Machine learning and statistical methods for the prediction of maximal oxygen uptake: recent advances

Abut F., AKAY M. F.

MEDICAL DEVICES-EVIDENCE AND RESEARCH, vol.8, pp.369-379, 2015 (ESCI) identifier identifier identifier

  • Publication Type: Article / Review
  • Volume: 8
  • Publication Date: 2015
  • Doi Number: 10.2147/mder.s57281
  • Journal Indexes: Emerging Sources Citation Index (ESCI), Scopus
  • Page Numbers: pp.369-379
  • Keywords: machine learning methods, maximal oxygen consumption, prediction models, feature selection, COLLEGE-AGED PARTICIPANTS, VO2MAX, REGRESSION, VO(2)MAX, DYNAMICS, MODEL, DIEL
  • Çukurova University Affiliated: Yes


Maximal oxygen uptake (VO(2)max) indicates how many milliliters of oxygen the body can consume in a state of intense exercise per minute.
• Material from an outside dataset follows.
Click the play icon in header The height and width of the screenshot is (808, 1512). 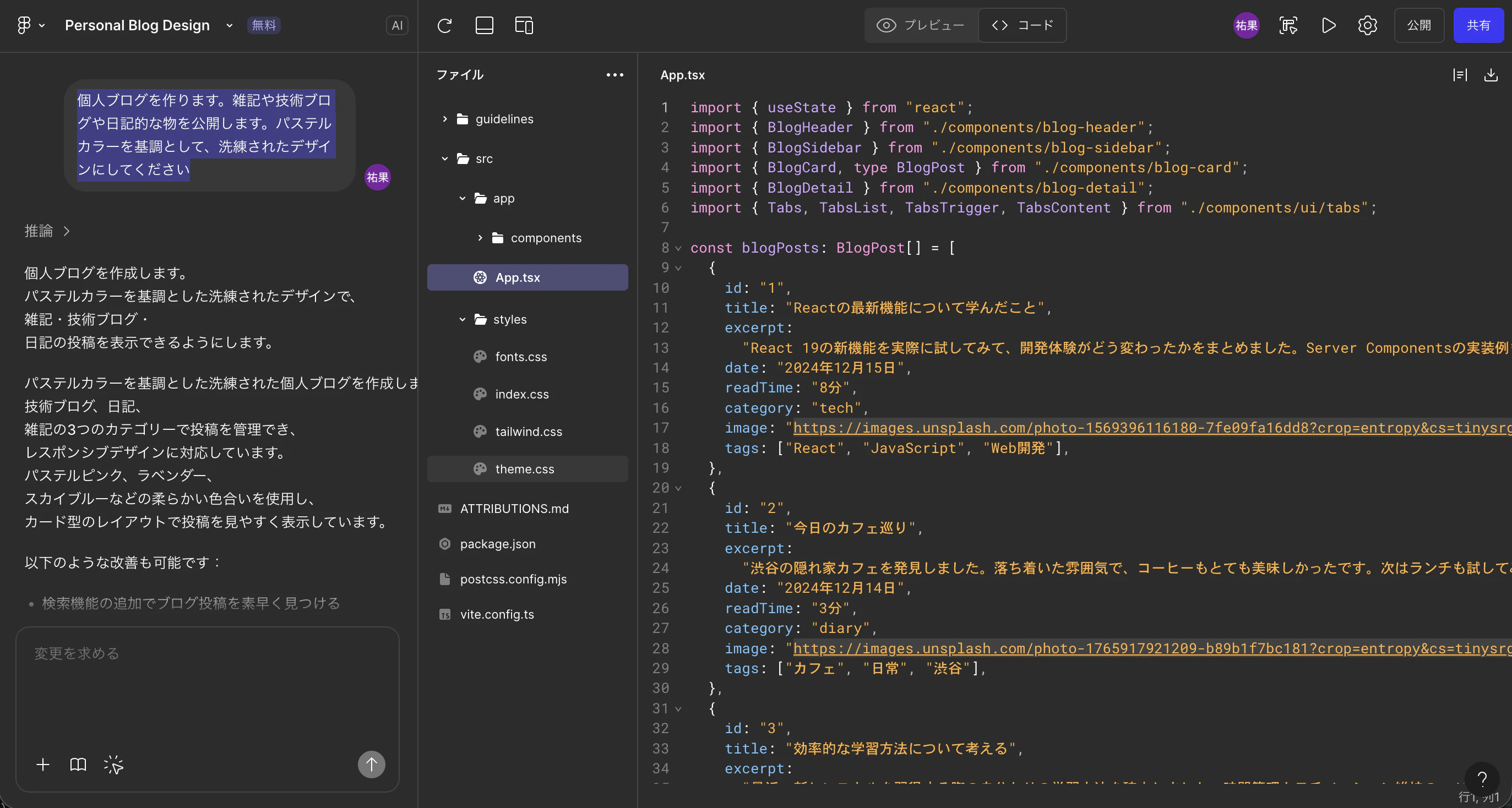point(1329,25)
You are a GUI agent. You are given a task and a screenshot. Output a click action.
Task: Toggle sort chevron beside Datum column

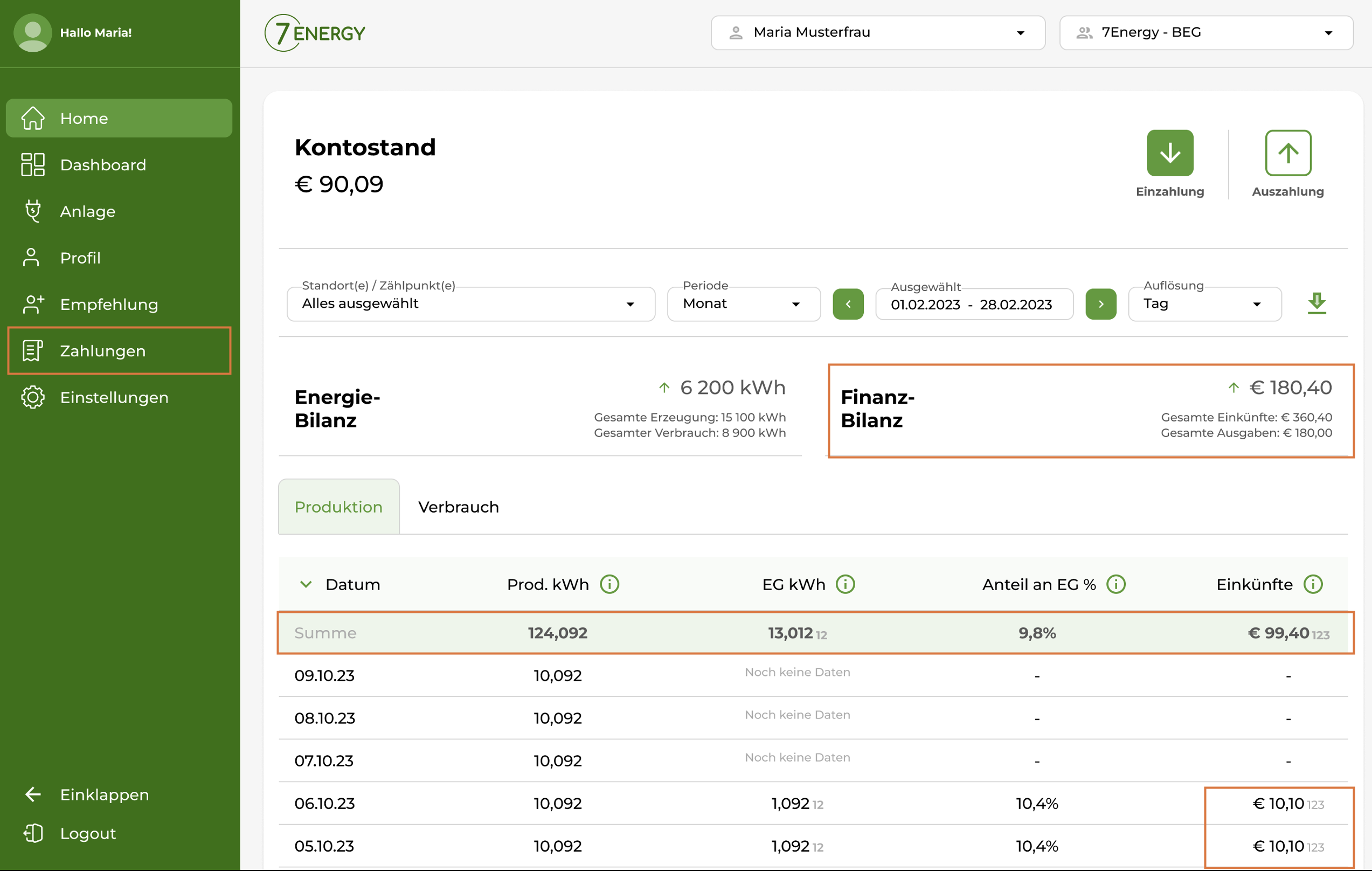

VO(2)max plays an important role in both sport and medical sciences for different purposes, such as indicating the endurance capacity of athletes or serving as a metric in estimating the disease risk of a person. In general, the direct measurement of VO(2)max provides the most accurate assessment of aerobic power. However, despite a high level of accuracy, practical limitations associated with the direct measurement of VO(2)max, such as the requirement of expensive and sophisticated laboratory equipment or trained staff, have led to the development of various regression models for predicting VO(2)max. Consequently, a lot of studies have been conducted in the last years to predict VO(2)max of various target audiences, ranging from soccer athletes, nonexpert swimmers, cross-country skiers to healthy-fit adults, teenagers, and children. Numerous prediction models have been developed using different sets of predictor variables and a variety of machine learning and statistical methods, including support vector machine, multilayer perceptron, general regression neural network, and multiple linear regression. The purpose of this study is to give a detailed overview about the data-driven modeling studies for the prediction of VO(2)max conducted in recent years and to compare the performance of various VO(2)max prediction models reported in related literature in terms of two well-known metrics, namely, multiple correlation coefficient (R) and standard error of estimate. The survey results reveal that with respect to regression methods used to develop prediction models, support vector machine, in general, shows better performance than other methods, whereas multiple linear regression exhibits the worst performance.